There certainly is a place for a "loyal opposition." And the opposition offered by conservative wonks like Salam and Douthat is certainly helpful. In fact, the Wyden/Bennet health care bill was based on just the sort of common ground that wonks on both sides of the aisle can find. I probably would have preferred it to the PPACA, but it had no chance at getting passed. (One of the other bloggers at the Agenda pointed this out the other day.) The problem is that right now, mainstream conservatives are nowhere near the same positions as wonky conservatives like Reihan and his co-bloggers.

I noted above that the Wyden/Bennet bill didn't have much support on either side of the aisle. This gets back to something that Mr. Roy noted in advocating the elimination of the employer tax break for health insurance. When John McCain proposed it during the campaign, Obama decried it as "the largest middle-class tax increase in history." As I pointed out to him on twitter, if the positions were reversed, I guarantee McCain would have said the same. If Democrats had included that in the PPACA last year, there's no doubt in my mind that Mitch McConnell and John Boehner would have been on TV every single day talking about a $300bn tax increase. Wonky policy is great in abstraction, but the zero-sum nature of our politics makes good policy hard to craft.

Another example is the mortgage interest tax deduction. This acts as a massive subsidy to the middle and upper class for owning a home. Poor people rent and don't get it. It also distorts the housing market away from renting and toward owning. As a result, it's basically impossible to find affordable rental housing for a family in urban areas. (Or affordable rental housing of any kind, see Nickel and Dimed.) Combined with idiotic zoning requirements, places like Manhattan have had to resort to Byzantine systems of rent control. It's a tax break that distorts the market (conservatives should hate it) and benefits the upper class at the expense of the lower class (liberals should hate it). So why does it still exist? Well, houses are popular, but more importantly, whoever proposes ending the tax break will be demagogued as an evil bastard who wants to enact a massive tax increase on the middle class. (Remember that in Washington, $250k is middle class.)

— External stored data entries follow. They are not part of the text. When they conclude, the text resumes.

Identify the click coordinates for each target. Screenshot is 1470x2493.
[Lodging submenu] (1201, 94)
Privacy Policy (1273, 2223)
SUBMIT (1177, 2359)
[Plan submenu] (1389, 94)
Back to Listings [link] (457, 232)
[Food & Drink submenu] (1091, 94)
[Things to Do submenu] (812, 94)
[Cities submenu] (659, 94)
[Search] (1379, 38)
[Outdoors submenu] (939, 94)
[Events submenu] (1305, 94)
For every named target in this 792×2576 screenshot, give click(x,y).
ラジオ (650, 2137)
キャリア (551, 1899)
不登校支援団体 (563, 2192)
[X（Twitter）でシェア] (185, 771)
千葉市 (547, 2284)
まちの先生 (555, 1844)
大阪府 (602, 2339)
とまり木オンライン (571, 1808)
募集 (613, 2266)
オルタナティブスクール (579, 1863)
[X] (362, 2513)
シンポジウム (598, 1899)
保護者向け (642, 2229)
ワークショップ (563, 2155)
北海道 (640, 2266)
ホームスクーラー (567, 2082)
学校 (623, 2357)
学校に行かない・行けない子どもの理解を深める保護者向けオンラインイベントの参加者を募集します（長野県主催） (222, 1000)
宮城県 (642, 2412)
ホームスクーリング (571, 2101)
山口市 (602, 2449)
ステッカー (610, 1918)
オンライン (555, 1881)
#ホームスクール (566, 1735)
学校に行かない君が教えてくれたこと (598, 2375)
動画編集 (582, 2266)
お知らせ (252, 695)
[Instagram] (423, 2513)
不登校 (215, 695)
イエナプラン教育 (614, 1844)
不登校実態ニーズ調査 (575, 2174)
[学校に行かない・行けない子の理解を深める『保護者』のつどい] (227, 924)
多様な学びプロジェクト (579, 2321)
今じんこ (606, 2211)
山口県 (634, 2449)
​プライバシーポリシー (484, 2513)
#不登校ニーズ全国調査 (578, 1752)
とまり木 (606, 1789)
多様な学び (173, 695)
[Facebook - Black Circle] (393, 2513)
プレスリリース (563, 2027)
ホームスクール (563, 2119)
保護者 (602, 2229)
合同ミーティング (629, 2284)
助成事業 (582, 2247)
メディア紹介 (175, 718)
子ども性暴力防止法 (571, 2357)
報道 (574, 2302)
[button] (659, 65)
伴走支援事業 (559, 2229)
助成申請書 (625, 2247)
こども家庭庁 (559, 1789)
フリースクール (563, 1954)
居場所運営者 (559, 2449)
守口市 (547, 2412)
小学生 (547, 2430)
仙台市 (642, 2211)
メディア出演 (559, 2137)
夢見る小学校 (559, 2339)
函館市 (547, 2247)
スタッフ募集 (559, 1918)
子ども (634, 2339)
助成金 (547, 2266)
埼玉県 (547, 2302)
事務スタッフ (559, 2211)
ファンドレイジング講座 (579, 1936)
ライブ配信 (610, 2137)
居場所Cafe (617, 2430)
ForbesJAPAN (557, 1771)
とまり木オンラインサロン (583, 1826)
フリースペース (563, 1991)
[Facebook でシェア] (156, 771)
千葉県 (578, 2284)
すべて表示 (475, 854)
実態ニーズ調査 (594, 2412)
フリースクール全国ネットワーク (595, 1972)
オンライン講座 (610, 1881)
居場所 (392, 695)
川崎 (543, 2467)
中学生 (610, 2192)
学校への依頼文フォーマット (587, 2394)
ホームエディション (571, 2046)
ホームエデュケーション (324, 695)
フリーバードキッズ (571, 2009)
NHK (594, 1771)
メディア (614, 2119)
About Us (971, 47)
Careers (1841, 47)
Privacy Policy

As a result, wonky policies that conservatives and liberals should agree on are destroyed by demagogues and interest group politics. That brings me to the crux of my argument. Wonky, smart conservatives provide well-reasoned critiques to liberal policies. But they're not able to provide alternatives that are politically viable. There's a massive disconect between the incentives, expertise and policy preferences of conservative wonks and the conservative movement. I talked about the effect of this on the health care debate, but it also results in a conflation of pro-business and pro-market policies on the right.

I understand caution, but sausage-making is an ugly process. Unless we get a whole new brand of politician in Washington (not gonna happen), policy solutions are going to be sub-optimal by default. But in my mind, that's not a reason to not try them. I'm not willing to accept a status quo where tens of millions of citizens of the richest country in the world are unable to buy health insurance.